А вообще он был не жадный. В сорок четвертом году на вокзале было много беженцев — возвращались домой. Едут-едут из Сибири за фронтом. С детьми, с вещами, без вещей. Голодные, босые — кто как. Кто с билетом, кто без билета. На товарных, на воинских эшелонах, редко кто на пассажирском. Довезет их воинский или товарный до нашего города — они и слоняются по вокзалу, пока их на новый не посадят. Я с пирожками пойду на вокзал, а они пирожки глазами едят. Ну, я кому и раздам. Один раз мы с Женькой ходили, он говорит: «Муля, дай вон той тетке пирожок, у нее дети». А там вшивое такое, грязное, больное. Смотреть страшно. Да не ее, дуру, мне жалко, а детей жалко. «Куда едешь?» — «На Украину». — «На Украину! А детей довезешь?» — «Як бог даст». — «Дура ты, дура!.. Возьмем их, Женька, домой? Пусть хоть ночь переспят?» — «Бери, мать». Привела я их вот сюда, поставила на печку ведро воды, еще кастрюлю: «Раздевайтеся!» А ей, дуре, и переодеться не во что. Трое суток у нас жили, а потом я ее на вокзал проводила, сама на поезд сажала. Ничего, доехали. Потом года три письма писала.
Жалко-то жалко, а и некогда было жалеть. Себя некогда пожалеть. Испугаться за себя некогда. Немцы, когда в первый раз пришли, народу на вокзальной площади положили — и военных и беженцев! Бабы мне говорят: «Аня, нет ли и твоего Николая там?» Я и побежала. Как увидела эту площадь — боже ты мой! Немец на меня автоматом, кричит по-своему, а мне хоть бы что. Иду от мертвого к мертвому, в лица им засматриваю. И после страху этого было столько, что я перестала различать, где страх, а где не страх.
Менять едешь — страху натерпишься. Возвращаешься — еще больше страху: как бы кто продукты не отобрал. Раз с тремя бабами сели в товарный эшелон, закрылись со своими мешками в тормозной будке и сидим. На какой-то остановке в окошечко видим — немец по ступенькам лезет. Поезд тронулся, а он за ручку двери дергает. Я говорю бабам: «Держи!» Он дергает, а мы держим. Поезд все быстрей, ему там холодно, он сильней дергает, думает, забито, а мы держим. Потом я говорю бабам: «Бросай!» Они бросили, а немец рванул изо всех сил и на полном ходу полетел под откос.

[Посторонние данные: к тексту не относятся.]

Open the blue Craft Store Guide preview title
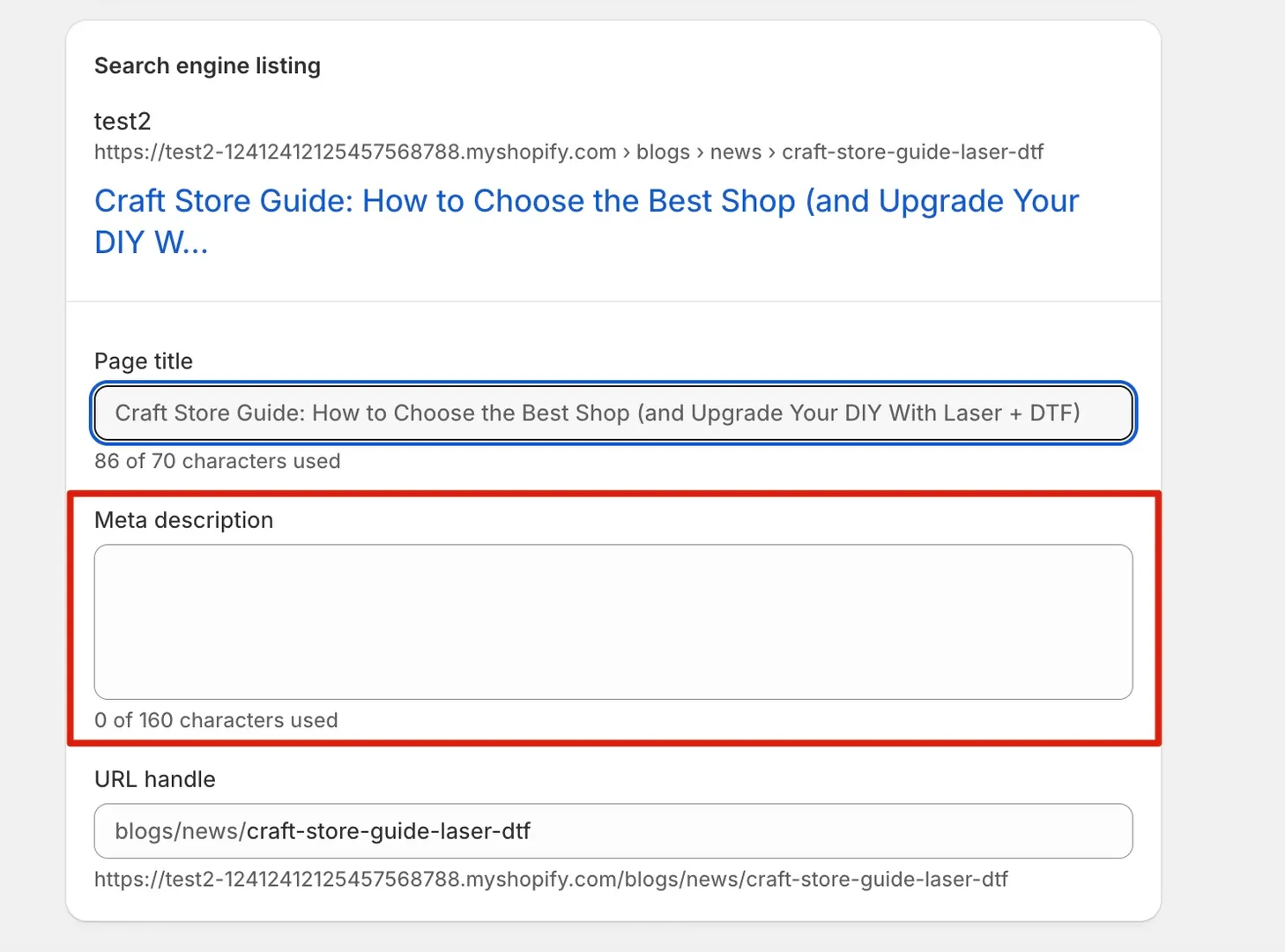Image resolution: width=1285 pixels, height=952 pixels. click(x=586, y=201)
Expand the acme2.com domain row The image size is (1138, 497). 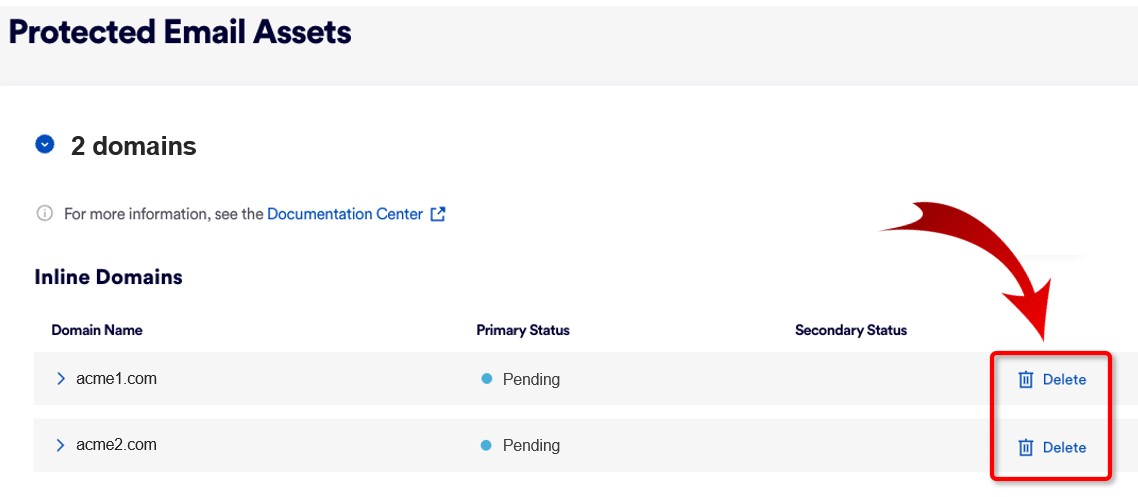tap(61, 445)
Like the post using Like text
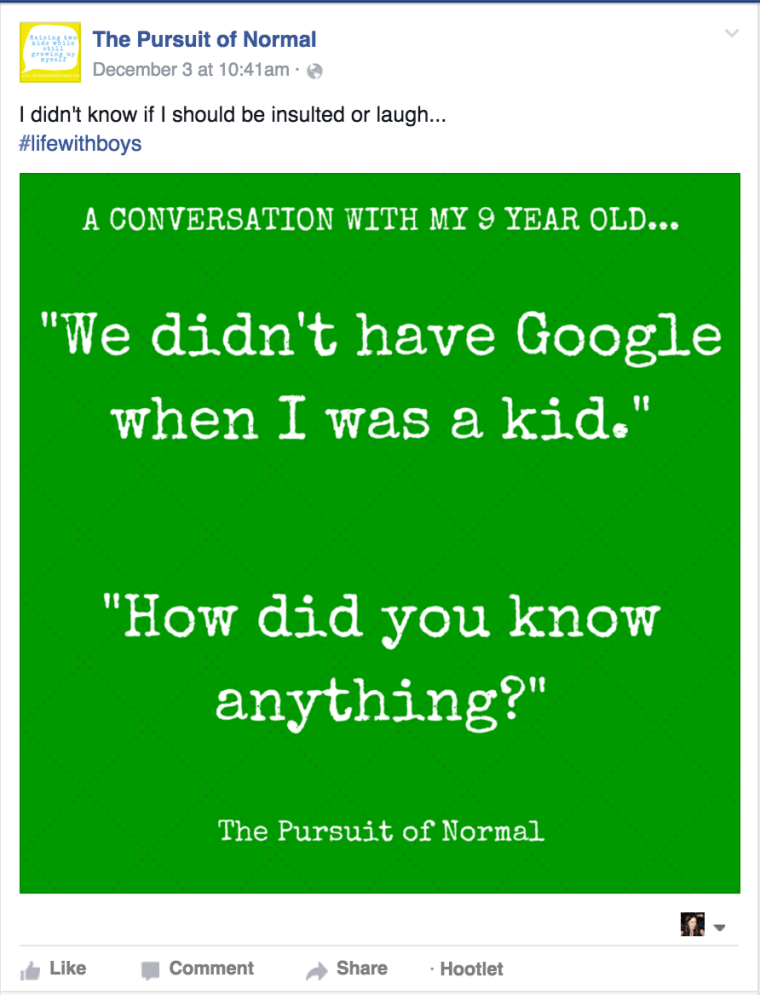This screenshot has height=995, width=760. pyautogui.click(x=68, y=968)
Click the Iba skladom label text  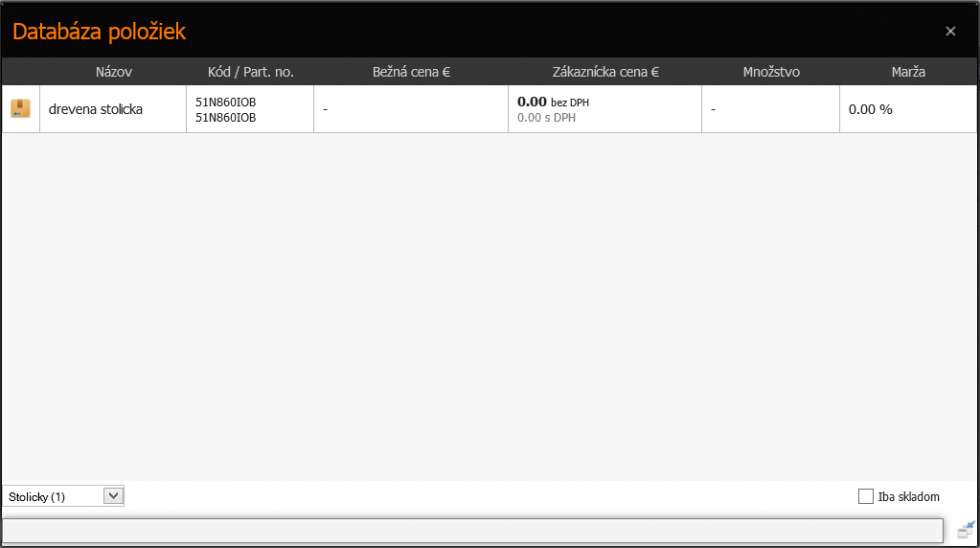pos(908,497)
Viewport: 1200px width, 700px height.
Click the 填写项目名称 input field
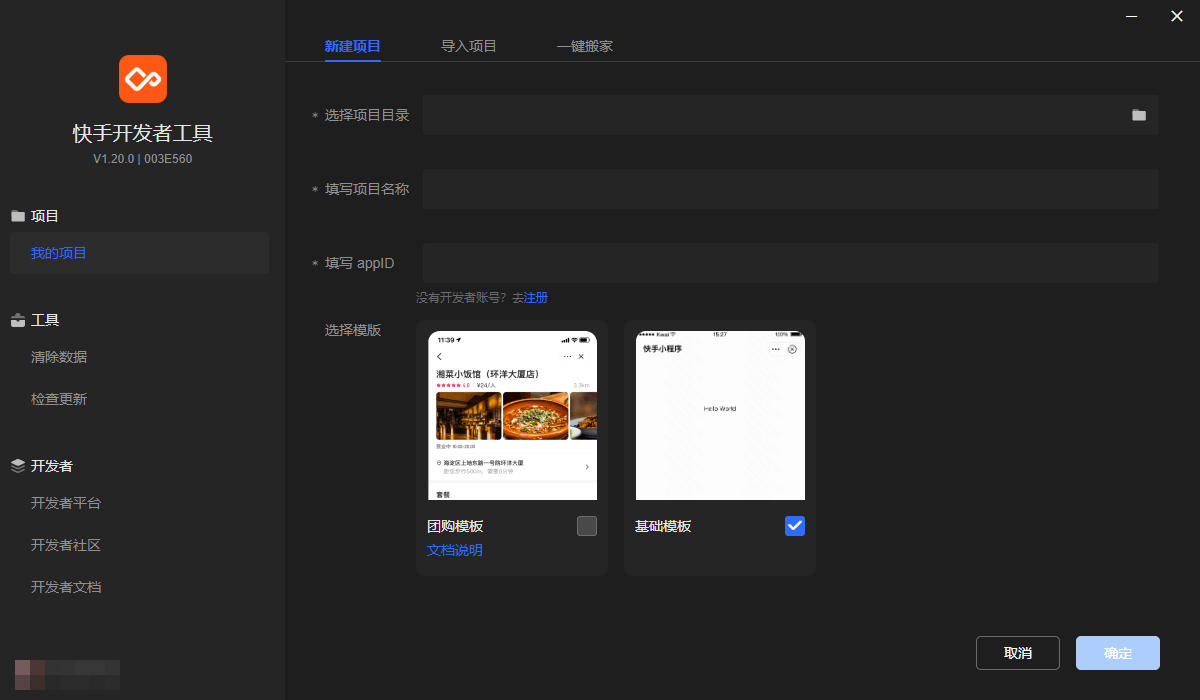tap(790, 189)
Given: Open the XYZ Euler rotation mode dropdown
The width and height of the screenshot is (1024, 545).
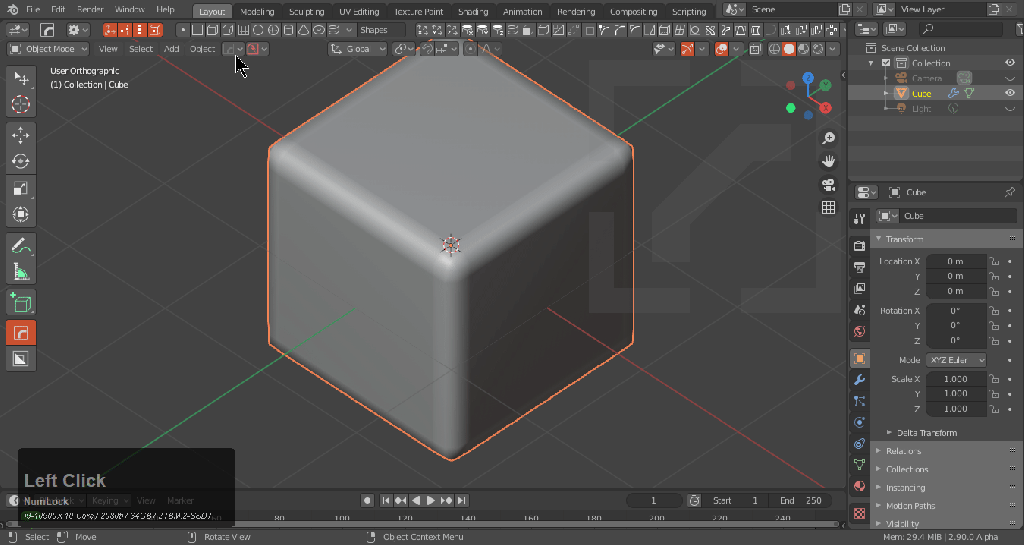Looking at the screenshot, I should coord(956,360).
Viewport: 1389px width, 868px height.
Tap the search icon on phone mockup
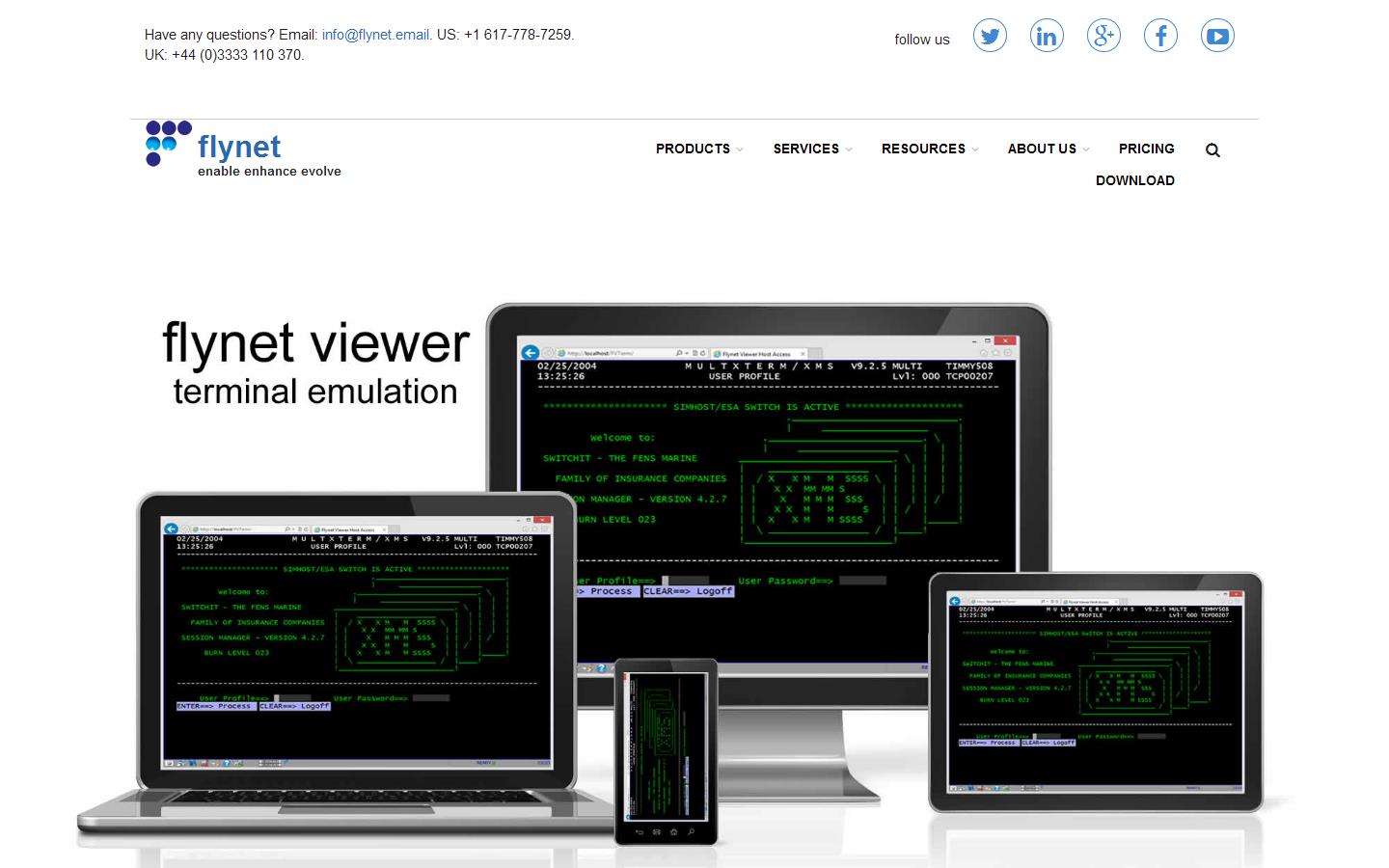click(x=692, y=831)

Приехали мы в город ночью, после комендантского часа, бабы боятся: «Сейчас, Аня, нас из-за тебя схватят. Немцам уже, наверно, сообщили». Поезд остановился, стали мы мешки сгружать, а мой снизу худым был, в спешке я его за что-то зацепила — так вся картошка и поехала на рельсы. Бабы бежать. «Бросай все!» — говорят мне. А я им: «Куда бежать? Куда вы без тачки свои мешки донесете!» Сбегала по балке к одной знакомой за тачкой, собрала всю свою картошку, под утро приезжаю домой, а Женька меня спрашивает: «Муля, ты чего-нибудь сладкого привезла?..» И смех и грех…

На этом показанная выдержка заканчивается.